Après cette nouvelle digression, revenons aux différents congrès : le premier, qui a ouvert la nouvelle ère viticole a donc été celui de Beaune en 1869, c’est là, comme nous l’avons déjà vu, que M. Laliman a proposé la vigne américaine comme baume aux blessures qu’elle-même avait faites. Après ce congrès, c’est dans les réunions plus modestes, mais non moins actives, de la Société centrale d’agriculture de l’Hérault que l’étude s’est continuée de la façon la plus effective. C’est là qu’a été préparé le voyage d’études de M. Planchon en Amérique, en 1874, si fertile en résultats pratiques. Puis le congrès de Lyon, auquel je n’ai pas assisté ; mais, d’après les récits qui m’en ont été faits, il n’a pas eu une très grande portée pratique et je n’ai remarqué que deux choses ; la première, c’est que, dans cette région, le Vialla semble supérieur aux autres cépages, même au Riparia, puis un incident comique qui a marqué la fin de la réunion.

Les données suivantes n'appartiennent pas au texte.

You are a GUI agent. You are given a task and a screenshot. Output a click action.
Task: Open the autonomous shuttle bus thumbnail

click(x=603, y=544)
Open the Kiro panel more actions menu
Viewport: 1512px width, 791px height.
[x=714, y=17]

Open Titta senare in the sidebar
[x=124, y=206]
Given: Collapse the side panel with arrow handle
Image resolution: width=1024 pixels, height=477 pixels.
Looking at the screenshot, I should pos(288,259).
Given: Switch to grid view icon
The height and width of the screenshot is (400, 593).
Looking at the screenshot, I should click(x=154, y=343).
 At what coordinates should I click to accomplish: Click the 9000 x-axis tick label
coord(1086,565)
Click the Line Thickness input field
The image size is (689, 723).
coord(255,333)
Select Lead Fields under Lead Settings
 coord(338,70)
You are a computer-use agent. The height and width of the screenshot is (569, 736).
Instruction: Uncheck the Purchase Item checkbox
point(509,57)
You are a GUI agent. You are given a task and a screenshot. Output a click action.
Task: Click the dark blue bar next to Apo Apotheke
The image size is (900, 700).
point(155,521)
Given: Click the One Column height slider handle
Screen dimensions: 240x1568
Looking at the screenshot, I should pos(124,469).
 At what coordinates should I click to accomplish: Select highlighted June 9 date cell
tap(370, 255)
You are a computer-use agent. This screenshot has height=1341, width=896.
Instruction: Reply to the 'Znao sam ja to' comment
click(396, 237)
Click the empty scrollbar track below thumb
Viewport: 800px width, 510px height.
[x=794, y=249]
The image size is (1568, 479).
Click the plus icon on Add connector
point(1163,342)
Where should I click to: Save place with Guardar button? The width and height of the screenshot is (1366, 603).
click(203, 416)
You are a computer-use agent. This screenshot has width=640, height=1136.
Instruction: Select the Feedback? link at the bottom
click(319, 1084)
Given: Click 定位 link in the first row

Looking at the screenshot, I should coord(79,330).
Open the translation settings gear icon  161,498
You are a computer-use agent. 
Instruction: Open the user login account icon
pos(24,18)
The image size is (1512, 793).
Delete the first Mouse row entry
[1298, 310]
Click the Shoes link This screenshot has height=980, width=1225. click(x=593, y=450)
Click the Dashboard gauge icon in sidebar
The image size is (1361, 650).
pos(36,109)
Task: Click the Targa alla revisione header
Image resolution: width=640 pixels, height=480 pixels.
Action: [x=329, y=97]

La salle était empruntée, moyennant bons deniers trébuchants, à la ménagerie ambulante Pezon, très connue des provinciaux. À la dernière séance, on fit quelques difficultés pour écouter M. Prosper de Lafitte, probablement parce que son pessimisme sans issue chatouille l’inquiétude sans la jamais calmer. Cette irritation et sa persistance habituelle retardèrent la conclusion de son discours, de sorte que, pendant qu’il se cramponnait à la tribune qu’on lui disputait, survint, avec la fin de la location, l’heure de l’entrée des singes. Il s’en suivit, m’a-t-on dit, la scène la plus curieuse, l’auditoire riait, M. Pezon tempêtait, son public piétinant à la porte ; les singes étonnés ou amusés, je ne sais lequel, cernaient M. de Lafitte en lui faisant des grimaces ; lui, ferme et noble, parlait toujours, jetant sa parole en défi aux singes et aux hommes !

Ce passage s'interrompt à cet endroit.